Your task:
From the entries below, transcribe exactly the lines between the line holding "Task: Open the Vimeo icon link" and the line holding "Task: Click the yellow", inclusive; skip all other lines.

Items from a dataset:

***

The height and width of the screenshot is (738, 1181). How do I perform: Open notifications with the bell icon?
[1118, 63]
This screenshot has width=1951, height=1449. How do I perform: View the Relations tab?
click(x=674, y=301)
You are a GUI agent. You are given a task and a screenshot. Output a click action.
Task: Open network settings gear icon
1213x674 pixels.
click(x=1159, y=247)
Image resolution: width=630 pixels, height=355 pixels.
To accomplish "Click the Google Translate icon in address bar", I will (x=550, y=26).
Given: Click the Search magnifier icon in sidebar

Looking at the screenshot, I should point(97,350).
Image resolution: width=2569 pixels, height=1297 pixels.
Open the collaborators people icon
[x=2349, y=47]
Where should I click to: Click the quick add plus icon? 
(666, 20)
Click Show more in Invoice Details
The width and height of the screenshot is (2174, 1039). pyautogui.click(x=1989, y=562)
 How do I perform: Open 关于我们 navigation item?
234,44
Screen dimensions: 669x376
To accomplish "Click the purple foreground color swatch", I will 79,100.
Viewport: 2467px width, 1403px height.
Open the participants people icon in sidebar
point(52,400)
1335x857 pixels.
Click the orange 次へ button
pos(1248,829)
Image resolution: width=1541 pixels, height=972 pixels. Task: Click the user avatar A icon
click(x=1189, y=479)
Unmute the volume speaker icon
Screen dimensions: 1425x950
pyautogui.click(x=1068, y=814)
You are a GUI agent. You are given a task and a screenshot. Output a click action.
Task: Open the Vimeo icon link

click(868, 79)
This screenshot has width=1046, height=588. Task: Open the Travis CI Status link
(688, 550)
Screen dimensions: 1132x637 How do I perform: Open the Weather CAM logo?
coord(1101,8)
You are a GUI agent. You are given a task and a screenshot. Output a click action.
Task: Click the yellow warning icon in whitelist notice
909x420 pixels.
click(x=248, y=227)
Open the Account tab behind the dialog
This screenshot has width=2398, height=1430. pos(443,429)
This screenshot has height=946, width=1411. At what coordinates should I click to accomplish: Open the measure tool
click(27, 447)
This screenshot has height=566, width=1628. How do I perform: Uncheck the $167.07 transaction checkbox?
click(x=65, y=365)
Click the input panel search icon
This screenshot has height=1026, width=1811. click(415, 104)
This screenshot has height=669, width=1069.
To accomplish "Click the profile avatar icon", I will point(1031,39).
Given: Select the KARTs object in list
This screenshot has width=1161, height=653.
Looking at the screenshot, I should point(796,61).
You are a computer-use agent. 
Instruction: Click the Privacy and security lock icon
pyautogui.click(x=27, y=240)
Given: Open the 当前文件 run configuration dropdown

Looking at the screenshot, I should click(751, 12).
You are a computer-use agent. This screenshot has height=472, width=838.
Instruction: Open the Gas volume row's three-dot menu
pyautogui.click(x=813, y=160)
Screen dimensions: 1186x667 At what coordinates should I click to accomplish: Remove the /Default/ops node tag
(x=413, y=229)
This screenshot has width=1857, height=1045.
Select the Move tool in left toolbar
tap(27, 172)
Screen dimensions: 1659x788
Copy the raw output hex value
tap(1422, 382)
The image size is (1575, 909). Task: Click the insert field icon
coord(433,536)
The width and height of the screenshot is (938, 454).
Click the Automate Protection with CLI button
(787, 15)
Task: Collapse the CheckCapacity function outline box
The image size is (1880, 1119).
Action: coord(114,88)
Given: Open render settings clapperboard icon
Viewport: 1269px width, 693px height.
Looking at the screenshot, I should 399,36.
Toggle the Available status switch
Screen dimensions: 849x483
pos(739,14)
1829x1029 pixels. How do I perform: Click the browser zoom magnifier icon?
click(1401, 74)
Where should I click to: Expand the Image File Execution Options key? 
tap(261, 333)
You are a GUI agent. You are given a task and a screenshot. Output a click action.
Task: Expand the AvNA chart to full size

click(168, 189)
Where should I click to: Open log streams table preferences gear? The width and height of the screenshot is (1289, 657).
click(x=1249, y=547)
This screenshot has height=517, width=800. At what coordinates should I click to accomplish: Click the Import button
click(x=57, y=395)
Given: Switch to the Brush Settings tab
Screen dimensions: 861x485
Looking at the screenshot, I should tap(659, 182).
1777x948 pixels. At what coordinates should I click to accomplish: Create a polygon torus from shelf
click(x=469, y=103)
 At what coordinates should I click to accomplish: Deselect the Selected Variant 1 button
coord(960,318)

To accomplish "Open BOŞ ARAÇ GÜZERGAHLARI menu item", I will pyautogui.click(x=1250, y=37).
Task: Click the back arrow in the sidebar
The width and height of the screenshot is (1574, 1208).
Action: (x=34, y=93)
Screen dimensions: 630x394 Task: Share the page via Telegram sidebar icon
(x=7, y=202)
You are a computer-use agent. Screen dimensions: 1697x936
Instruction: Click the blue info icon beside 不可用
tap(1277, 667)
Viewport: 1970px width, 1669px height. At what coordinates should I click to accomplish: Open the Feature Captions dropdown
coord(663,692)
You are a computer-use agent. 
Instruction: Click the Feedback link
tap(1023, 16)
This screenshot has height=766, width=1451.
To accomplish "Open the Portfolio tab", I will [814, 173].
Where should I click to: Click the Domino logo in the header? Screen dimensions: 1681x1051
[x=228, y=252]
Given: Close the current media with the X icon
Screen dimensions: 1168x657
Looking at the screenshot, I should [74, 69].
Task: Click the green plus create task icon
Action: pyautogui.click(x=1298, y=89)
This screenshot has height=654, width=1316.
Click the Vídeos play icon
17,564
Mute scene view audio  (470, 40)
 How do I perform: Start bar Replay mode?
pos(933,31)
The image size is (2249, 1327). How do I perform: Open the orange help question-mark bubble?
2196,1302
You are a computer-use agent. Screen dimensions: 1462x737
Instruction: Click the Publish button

***

Solution:
Task: Open the Vimeo icon link

click(868, 79)
This screenshot has width=1046, height=588. Task: Open the Travis CI Status link
(688, 550)
Screen dimensions: 1132x637 How do I perform: Open the Weather CAM logo?
coord(1101,8)
You are a GUI agent. You are given a task and a screenshot. Output a click action.
Task: Click the yellow warning icon in whitelist notice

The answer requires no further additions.